この箱には複数の開け方があり、ドアやラッチ、回転ノブなど、合計9種類の仕組みが取り付けられています。
難易度は3段階に分かれており、アライグマはどの仕組みでも箱を開けて中の食べ物を取り出せます。
ここで研究者たちは、ある重要な条件を設けました。
箱の中のご褒美は1回につき1個だけという設定です。
つまり、アライグマがマシュマロを取り出して食べた時点で、もう箱の中には何も残っていません。それでも20分間は箱を触り続けることができます。

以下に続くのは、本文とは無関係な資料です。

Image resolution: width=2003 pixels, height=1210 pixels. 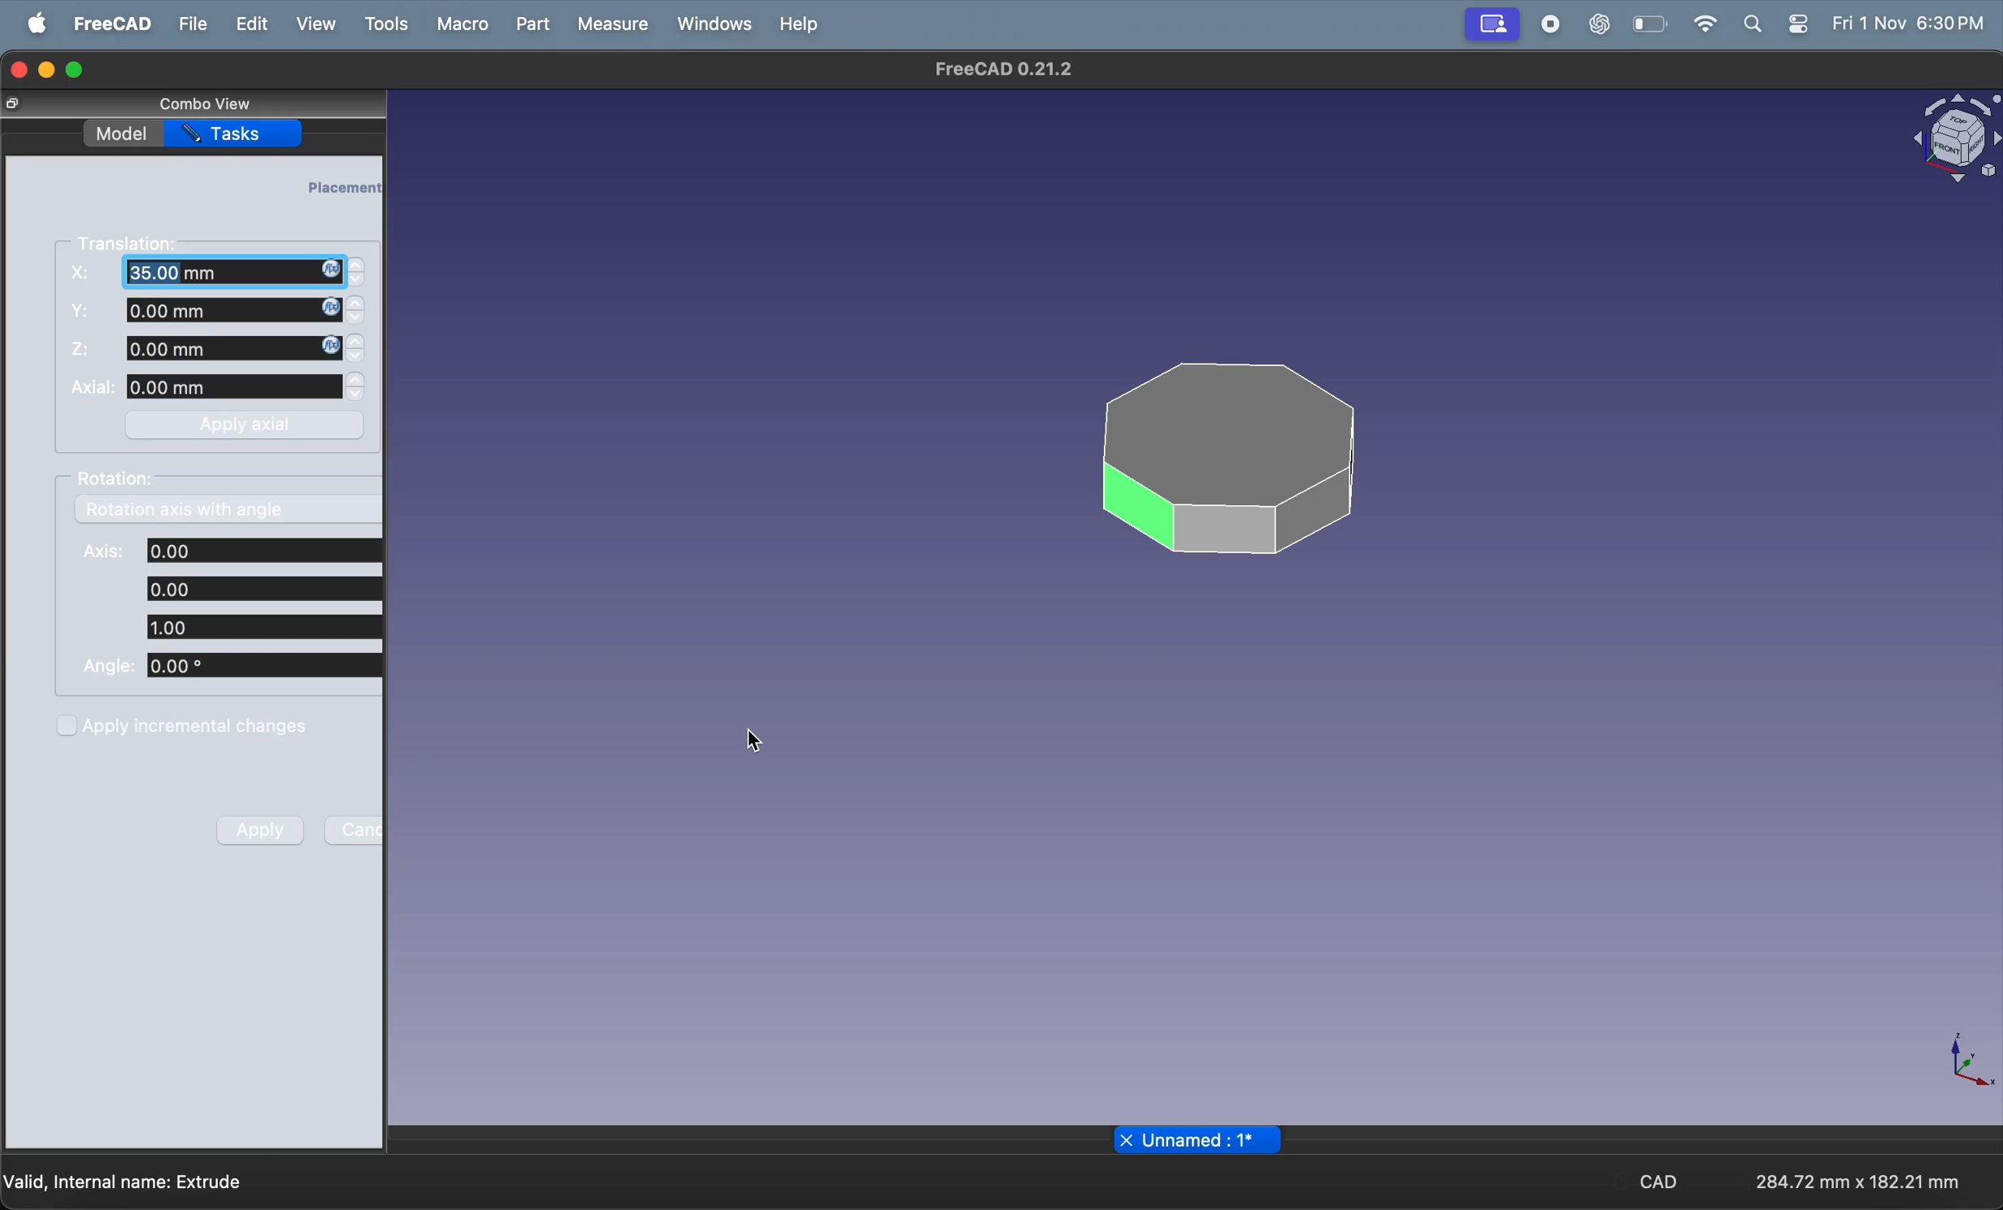 What do you see at coordinates (1647, 24) in the screenshot?
I see `battery` at bounding box center [1647, 24].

普通に考えれば、食べ物を取った時点で興味を失ってもおかしくありません。

ところが実際には、アライグマたちは違いました。
彼らはマシュマロを食べ終えた後でも、別のラッチや扉を開け続けたのです。つまり、もうご褒美がないことを確かめられる状況でも、新しい仕組みを試す行動を続けていました。
研究者たちはこの行動を 「情報採餌(information foraging)」 と呼んでいます。
これは、食べ物ではなく「情報」を得るために探索を続ける行動です。
言い換えれば、アライグマはパズルを「食料のため」ではなく「知的好奇心のため」に解いていた可能性があるのです。